### AVAILABLE DATA:
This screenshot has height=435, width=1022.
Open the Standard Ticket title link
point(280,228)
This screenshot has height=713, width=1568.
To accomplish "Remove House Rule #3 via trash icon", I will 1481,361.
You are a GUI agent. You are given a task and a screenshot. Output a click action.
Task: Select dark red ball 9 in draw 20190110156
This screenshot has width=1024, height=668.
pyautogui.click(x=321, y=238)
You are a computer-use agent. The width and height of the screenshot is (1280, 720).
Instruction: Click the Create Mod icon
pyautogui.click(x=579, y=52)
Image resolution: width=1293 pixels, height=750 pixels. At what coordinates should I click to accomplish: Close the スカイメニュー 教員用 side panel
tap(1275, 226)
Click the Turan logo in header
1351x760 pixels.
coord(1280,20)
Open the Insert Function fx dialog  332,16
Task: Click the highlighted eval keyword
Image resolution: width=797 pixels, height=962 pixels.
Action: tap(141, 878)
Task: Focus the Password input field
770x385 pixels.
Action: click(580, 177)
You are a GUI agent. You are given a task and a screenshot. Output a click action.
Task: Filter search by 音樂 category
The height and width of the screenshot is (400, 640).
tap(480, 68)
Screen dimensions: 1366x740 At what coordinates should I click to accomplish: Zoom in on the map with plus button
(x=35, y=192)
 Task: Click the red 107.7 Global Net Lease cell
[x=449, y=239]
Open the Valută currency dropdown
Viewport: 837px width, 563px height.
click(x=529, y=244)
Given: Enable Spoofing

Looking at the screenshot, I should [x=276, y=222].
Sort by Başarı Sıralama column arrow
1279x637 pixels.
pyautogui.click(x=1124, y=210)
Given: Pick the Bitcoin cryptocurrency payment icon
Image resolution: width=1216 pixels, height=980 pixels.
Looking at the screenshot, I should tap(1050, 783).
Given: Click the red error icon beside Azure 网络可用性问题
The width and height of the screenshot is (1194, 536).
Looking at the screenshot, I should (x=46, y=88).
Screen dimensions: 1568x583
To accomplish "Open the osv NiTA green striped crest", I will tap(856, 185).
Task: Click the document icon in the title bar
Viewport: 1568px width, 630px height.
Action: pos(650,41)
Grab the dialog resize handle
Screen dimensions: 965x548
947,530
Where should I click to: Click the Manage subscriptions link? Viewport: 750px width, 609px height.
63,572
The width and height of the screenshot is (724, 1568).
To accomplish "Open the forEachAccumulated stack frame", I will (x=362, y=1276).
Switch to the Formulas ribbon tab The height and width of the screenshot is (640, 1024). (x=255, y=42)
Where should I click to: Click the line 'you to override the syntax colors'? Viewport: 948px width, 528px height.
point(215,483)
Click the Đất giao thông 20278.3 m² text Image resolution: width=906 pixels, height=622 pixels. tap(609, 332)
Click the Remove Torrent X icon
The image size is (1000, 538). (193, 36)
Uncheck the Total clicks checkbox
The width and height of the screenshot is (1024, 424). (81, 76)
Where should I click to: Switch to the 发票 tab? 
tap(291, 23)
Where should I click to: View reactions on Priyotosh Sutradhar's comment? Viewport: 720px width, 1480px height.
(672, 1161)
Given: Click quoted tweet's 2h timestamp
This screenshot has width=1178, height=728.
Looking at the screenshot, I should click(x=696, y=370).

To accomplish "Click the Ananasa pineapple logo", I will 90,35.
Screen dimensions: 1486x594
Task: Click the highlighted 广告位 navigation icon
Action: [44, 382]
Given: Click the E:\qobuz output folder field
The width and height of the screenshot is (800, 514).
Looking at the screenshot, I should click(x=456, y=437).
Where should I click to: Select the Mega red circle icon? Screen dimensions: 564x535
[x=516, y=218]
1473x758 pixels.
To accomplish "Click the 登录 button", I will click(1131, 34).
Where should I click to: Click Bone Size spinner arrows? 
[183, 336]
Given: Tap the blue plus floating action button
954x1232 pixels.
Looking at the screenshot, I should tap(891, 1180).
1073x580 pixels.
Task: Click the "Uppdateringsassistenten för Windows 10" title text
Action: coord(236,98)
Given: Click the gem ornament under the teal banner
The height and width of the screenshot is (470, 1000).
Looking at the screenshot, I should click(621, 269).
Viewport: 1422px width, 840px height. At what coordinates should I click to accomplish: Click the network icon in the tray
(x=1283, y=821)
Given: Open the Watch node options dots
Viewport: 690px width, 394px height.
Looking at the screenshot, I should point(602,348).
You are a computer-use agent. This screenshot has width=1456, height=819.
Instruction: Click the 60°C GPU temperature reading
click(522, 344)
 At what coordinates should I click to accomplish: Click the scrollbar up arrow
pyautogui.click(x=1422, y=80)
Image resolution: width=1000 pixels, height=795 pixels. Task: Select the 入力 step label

### DIRECTIONS FOR THIS TASK:
Find every line in the records that uses the string "field", then copy it.

### RESPONSE AREA:
Task: Focus the Password input field
Given: Click the E:\qobuz output folder field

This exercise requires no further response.